AppleはWWDC 2017で、最新のiPhone・iPad向けOSとなるiOS 11を発表した。既に開発者向けプレビューが公開されており、6月下旬には、一般ユーザーも登録の上、パブリックベータ版を試すことができるようになる。

iOS 11では、Siriの発展、NFC活用などなど様々な新機能が追加されるが、目立つのは、機械学習や拡張現実といった新しいアプリのためのAPI、新デザインのコントロールセンター、ロック画面と通知の統合、App Storeの新デザインなどが挙げられる。これらに関しても、次回以降の記事で触れていきたい。

今回は、カメラ機能にフォーカスして、iOS 11の発展について考えていこう。

AppleはWWDC 2017の中で「世界最大」というキーワードを使っていたのが印象的だ。Androidに比べてインストールベースが小さなiOSプラットホームでも、ARや機械学習などについては、世界最大の存在と言える。ハードとソフトの両輪での発展によるもので、開発者にとって、最新のアプリを作るプラットホームとしてふさわしい存在であり続けている。 プレゼンでは「世界最大」とは言わなかったが、iPhoneは確実に、世界最大のカメラプラットホームだ。基調講演では1兆枚の写真がiPhoneで撮影されており、写真として楽しまれるだけでなく、メッセージやSNSなどでシェアされていることがスライドで報告された。流通しうる1兆枚の写真が作られ続けているのである。

1兆枚の写真がiPhoneで撮影されているとのこと

基調講演ではまた、iPhoneやMacにおける写真やビデオのファイルの形式の変更をアナウンスしている。いずれも、同じクオリティのファイルを半分のファイル容量で保存できる、非常に効率の良い新しい圧縮方式を採用することになる。

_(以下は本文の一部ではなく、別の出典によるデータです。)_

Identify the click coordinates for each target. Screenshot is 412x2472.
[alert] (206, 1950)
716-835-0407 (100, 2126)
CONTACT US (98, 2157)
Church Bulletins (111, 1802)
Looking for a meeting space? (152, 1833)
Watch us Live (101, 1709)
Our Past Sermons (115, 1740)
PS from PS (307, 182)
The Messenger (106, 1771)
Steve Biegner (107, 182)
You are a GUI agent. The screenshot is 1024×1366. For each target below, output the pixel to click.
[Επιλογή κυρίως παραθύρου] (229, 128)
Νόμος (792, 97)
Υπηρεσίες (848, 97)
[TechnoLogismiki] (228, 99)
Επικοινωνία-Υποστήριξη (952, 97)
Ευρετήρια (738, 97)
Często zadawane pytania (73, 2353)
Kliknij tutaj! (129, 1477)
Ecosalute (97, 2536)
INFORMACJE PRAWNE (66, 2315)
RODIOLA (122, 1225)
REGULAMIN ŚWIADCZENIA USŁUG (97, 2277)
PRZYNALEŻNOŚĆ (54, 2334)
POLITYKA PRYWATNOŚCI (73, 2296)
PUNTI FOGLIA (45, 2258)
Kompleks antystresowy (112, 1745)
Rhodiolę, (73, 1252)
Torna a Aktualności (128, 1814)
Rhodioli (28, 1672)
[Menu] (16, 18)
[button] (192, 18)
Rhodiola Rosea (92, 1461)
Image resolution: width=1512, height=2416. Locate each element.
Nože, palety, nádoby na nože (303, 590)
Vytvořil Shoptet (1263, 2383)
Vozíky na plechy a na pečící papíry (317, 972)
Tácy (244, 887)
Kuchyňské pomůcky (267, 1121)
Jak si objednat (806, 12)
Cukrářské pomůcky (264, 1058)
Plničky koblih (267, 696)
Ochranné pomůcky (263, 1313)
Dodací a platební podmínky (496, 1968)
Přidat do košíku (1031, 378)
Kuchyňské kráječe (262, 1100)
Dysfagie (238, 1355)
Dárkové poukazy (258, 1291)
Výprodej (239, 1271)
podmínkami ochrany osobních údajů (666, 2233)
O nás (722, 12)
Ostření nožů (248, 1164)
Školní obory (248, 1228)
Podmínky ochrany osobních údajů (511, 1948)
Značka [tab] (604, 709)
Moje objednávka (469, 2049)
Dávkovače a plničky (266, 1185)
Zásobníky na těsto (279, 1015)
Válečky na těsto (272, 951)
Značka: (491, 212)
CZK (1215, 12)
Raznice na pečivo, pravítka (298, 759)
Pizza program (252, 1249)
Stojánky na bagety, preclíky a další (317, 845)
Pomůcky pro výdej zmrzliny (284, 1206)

写真に関しては、「HEIF」(High Efficiency Image Format)、ビデオに関しては「HEVC」(High Efficiency Video Coding、H.265)へと切り替わる。英語を見れば、さほどヒネった名前ではなく、名称からその方式の特徴が分るわけではない。もっとも、HEIFは2013年にMoving Picture Experts Group(MPEG)によって策定されたMPEG-H Part 12で定義されており、Appleの独自規格ではない。

HEIFの特徴は、ファイルサイズの縮小だけではなく、複数のメディアファイルを1つにまとめることが可能だというところにもある。iPhoneの機能で言えば、大量の写真を連写するバーストモードや、写真とビデオの組み合わせだったLive Photosを、1つのファイルとして扱うことができるようになる。またフル解像度のHEIFフォーマットの写真とサムネイル用の小さなJPEGをあらかじめ用意しておくこともできる。

長くiPhoneを使っていると、あるいはクラウドへの写真の保存を行っていると、どうしてもその空き容量の逼迫が問題になってくる。単純に考えて、iPhoneで撮影する写真やビデオが半分の容量になることが期待でき、これは撮ったものを管理する「カメラ」として、非常に大きな性能向上となる。

写真を誰かに送信する際には、その場でJPEGに変換されて送信されるため、iPhoneやMac以外のプラットホームのデバイスで受信しても問題なく表示されることになるだろう。